Sadly despite the increase in the number of drugs available for Gaucher Disease, the access for patients who live in countries without reimbursement has reached a critical point. The competition has diluted the market for the companies involved and they have had to limit the amount of charitable access they can contribute, therefore despite a huge amount of drug being produced patients are not being treated and doctors need support and guidance on how best to treat the ever growing number of patients who because of where they live in the world are not treated with ERT or SRT but who need to be supported clinically … sadly many of these are very young children who sadly pass away.
So I wear three hats; I am first and foremost Maddie’s mum; secondly I am the Chief Executive of the UK Gauchers Association and thirdly the Executive Director of the European Gaucher Alliance (representing 40 member countries).

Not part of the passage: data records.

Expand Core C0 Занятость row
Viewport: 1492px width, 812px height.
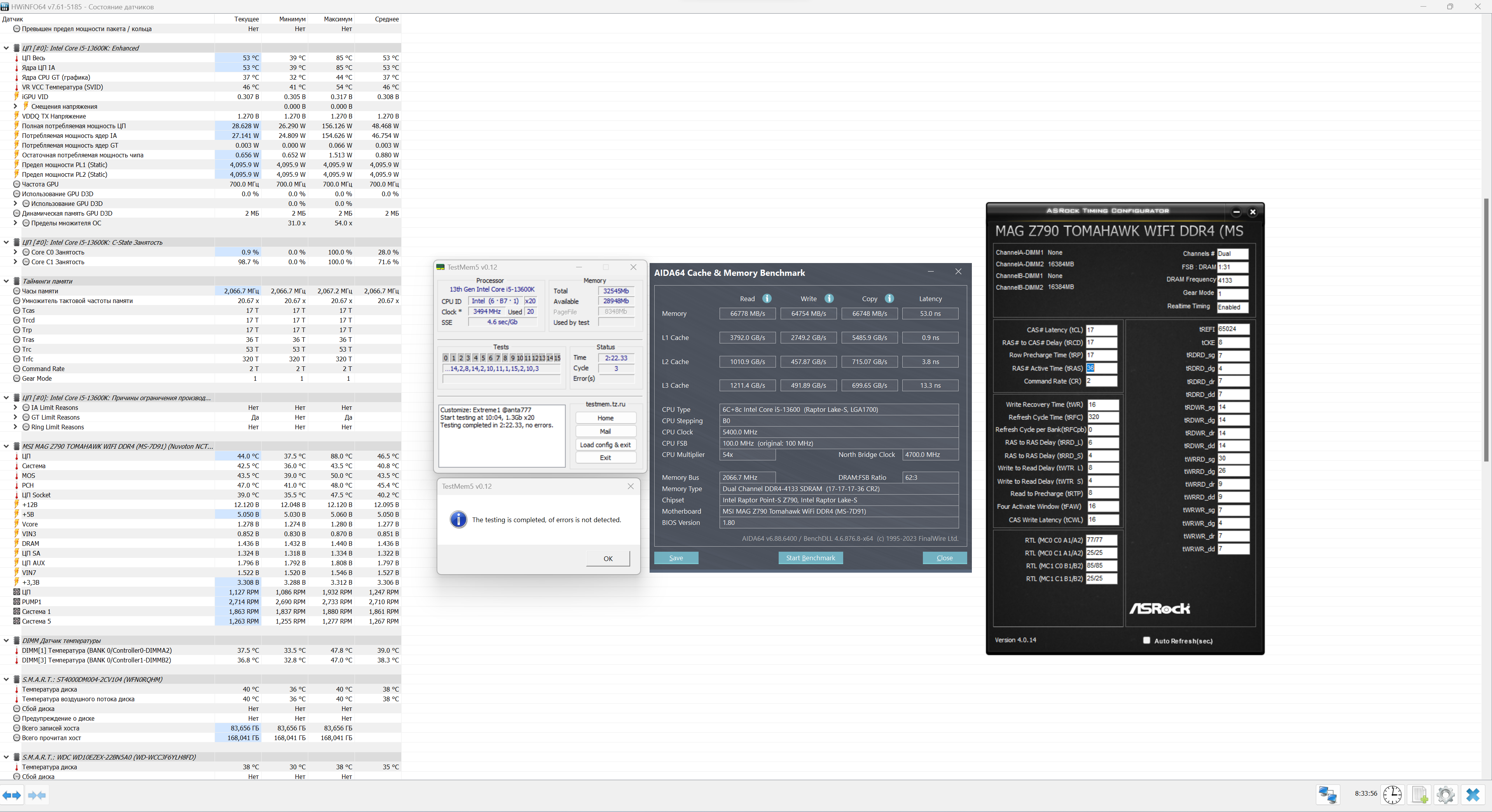tap(16, 252)

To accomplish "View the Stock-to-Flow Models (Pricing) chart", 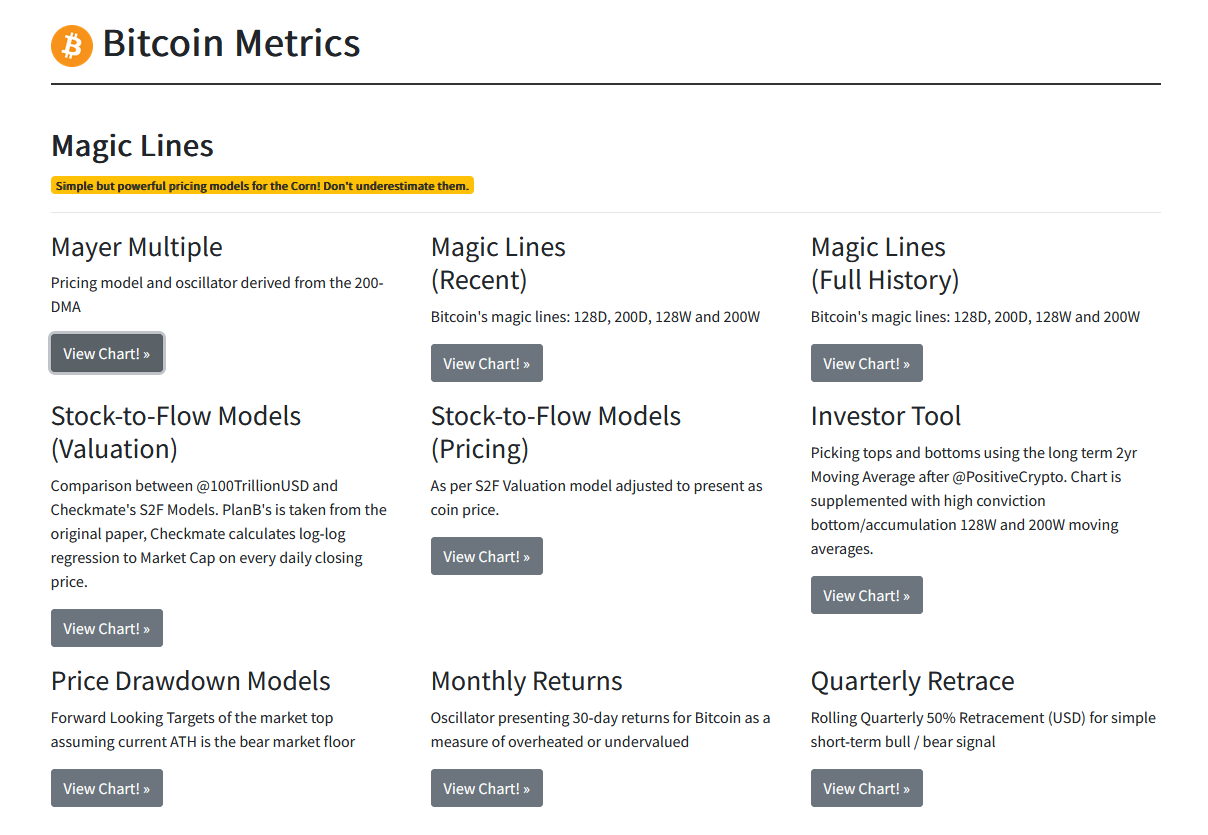I will 487,556.
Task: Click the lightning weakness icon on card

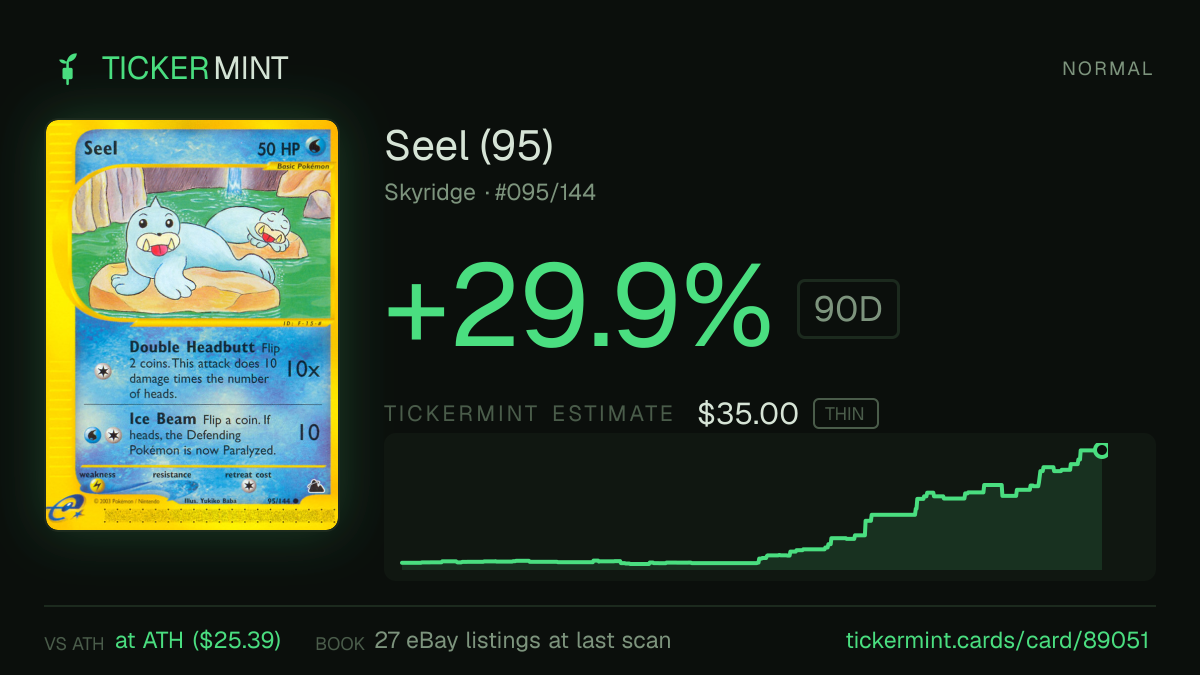Action: 97,485

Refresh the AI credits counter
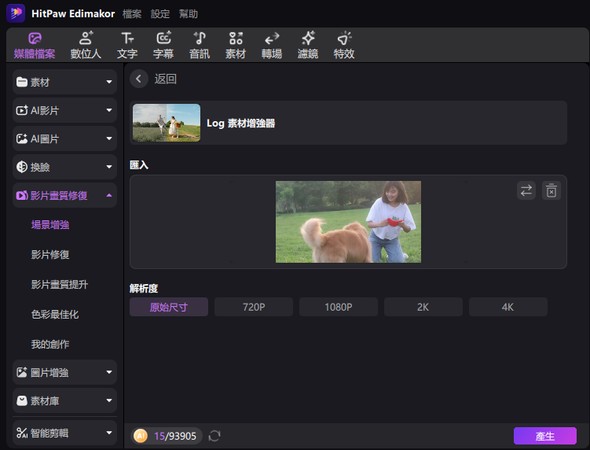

This means that I help make up Maddie’s treatment; I sit in clinic and hold her hand; I meet with NHS England to ensure access to good clinical care and treatment for patients in the UK; I meet regularly with patients and their families in their homes especially newly diagnosed patients or patients in crisis; I stand by the graveside to say goodbye to friends and see our group get smaller and smaller and I travel to India, Russia, Bulgaria, the Middle East, Ukraine, Macedonia to meet with clinicians and Government officials to advise on how to develop their infrastructure to support patients.
So, Gaucher is my life, embedded in my soul, every day I think about all the people that I have been fortunate to meet, the amazing families, the dedicated doctors, the far thinking pharmaceutical companies, colleagues who work tirelessly in other countries in Gaucher disease and other lysosomal storage disorders who have been a tremendous support to me.
I believe it’s good to smile, things are changing, patients are better supported, but sometimes it’s hard, sometimes behind the smile is sadness that so many people are still suffering. We wish there was a cure – there is not – but the foundation of research has been built and there are many dedicated researchers and clinicians in the US, Europe and globally who are working collaboratively to find a cure. This is new and ever growing over recent years – and this provides hope for the future.